Once your gitStream configuration file is setup, you need a GitLab CI configuration file to trigger gitStream automations. Create a .gitlab-ci.yml file in your new cm repository's default branch (usually master or main) and add the following configuration:

# Code generated by gitStream - DO NOT EDIT
stages:
  - gitstream-main
image: docker:latest
services:
  - docker:dind
before_script:
  - docker login -u "$CI_REGISTRY_USER" -p "$CI_REGISTRY_PASSWORD" $CI_REGISTRY

gitstream-job:
  stage: gitstream-main
  only:
    variables:
      - $GITSTREAM_MAIN_JOB
  except:
    variables:
      - $GITSTREAM_BLOCK_MERGE
  script:
    - apk update && apk add git && apk add docker
    - git clone https://gitlab-ci-token:${CI_JOB_TOKEN}${repoUrl} gitstream/repo
    - git clone https://gitlab-ci-token:${CI_JOB_TOKEN}${cmUrl} gitstream/cm
    - cd gitstream && cd repo && git fetch --all && git checkout $base_ref && git pull && ls && git checkout $head_ref && git pull && ls
    - docker pull gitstream/rules-engine:latest
    - |
      docker run -v $CI_PROJECT_DIR/gitstream:/code \
      -e HEAD_REF=$head_ref \
      -e BASE_REF=$base_ref \
      -e CLIENT_PAYLOAD="$client_payload" \
      -e RULES_RESOLVER_URL=$resolver_url \
      -e RULES_RESOLVER_TOKEN=$resolver_token \
      -e DEBUG_MODE=true  gitstream/rules-engine:latest

Success

When finished, you should have the following file structure in your cm repo.

.
├─ .gitlab-ci.yml
├─ gitstream.cm

Install gitStream App

Install gitStream

The last step of the process is to install the gitStream app to your GitLab organization.

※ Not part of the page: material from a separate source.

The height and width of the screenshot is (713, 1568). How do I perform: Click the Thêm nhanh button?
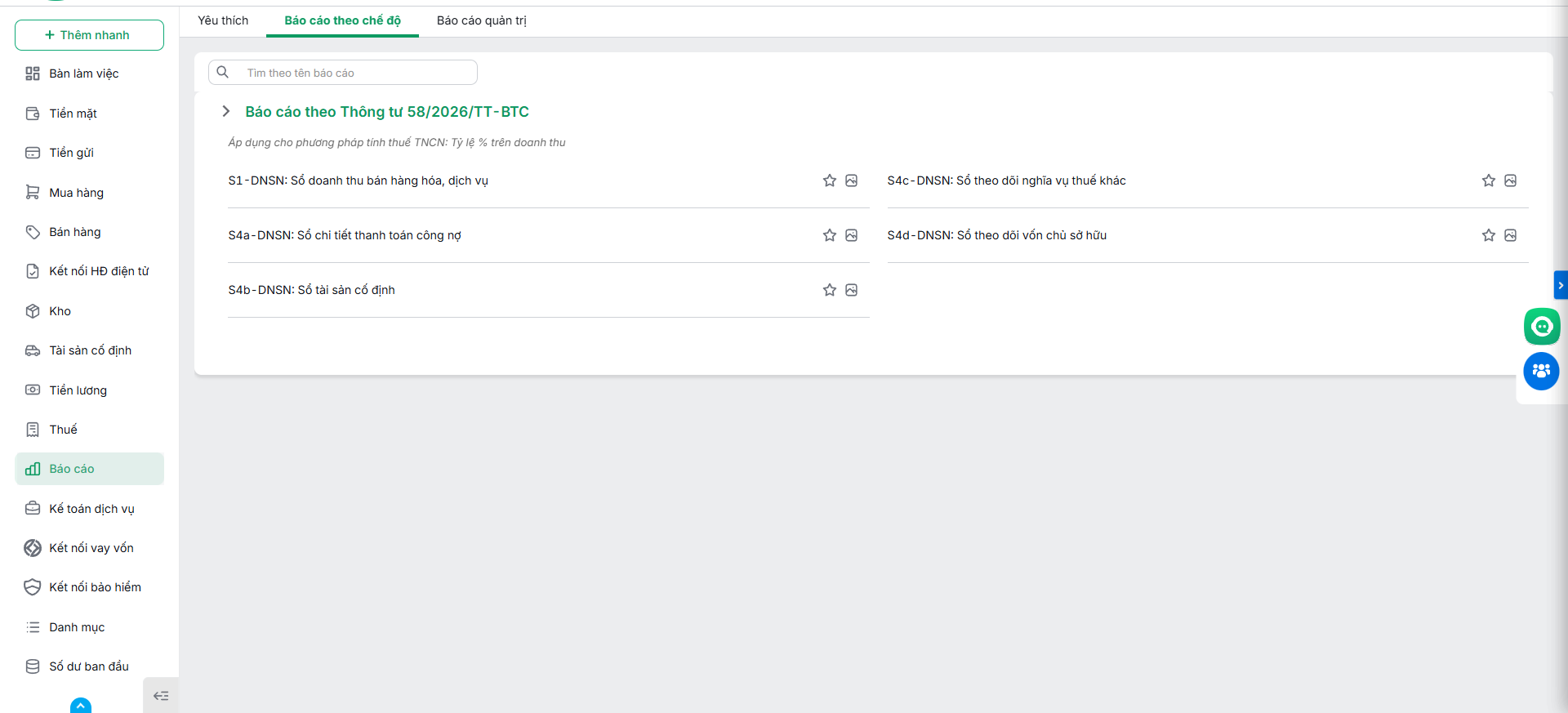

gitStream will now do these two things.

When a PR is created or changed, apply or update a label that provides an estimated time to review. Estimated Review Time label

When a suggest-reviewers label is applied to a PR, gitStream will comment with a list of code experts. Suggested reviewers

Attention

When renaming or adding new repositories, you must re-authenticate gitStream in GitLab

Next Step

How gitStream Works

Read our guide: How gitStream Works to get an overview of the gitStream syntax and automation lifecycle.

Additional Resources

Required GitLab Permissions

The required permissions are:

Permissions Reason
Read/Write API To get notified on MR changes and allow gitStream to approve MRs once all conditions are met
Read repository To read and check rules over the code changes on monitored repositories
Read user profile Used to identify users

No support for gitStream to Block Merges

gitStream actions that blocks MR merge are not support at the moment.

gitStream service account

Automation rules by gitStream are executed on behalf of the user account used to install it. We recommend using a new dedicated account in GitLab for installing gitStream, e.g. gitstream-cm

Uninstalling gitStream

Use the following link to uninstall gitStream app for GitLab.

Attention

The uninstalling account has to have at least Developer or Maintainer role in the Group.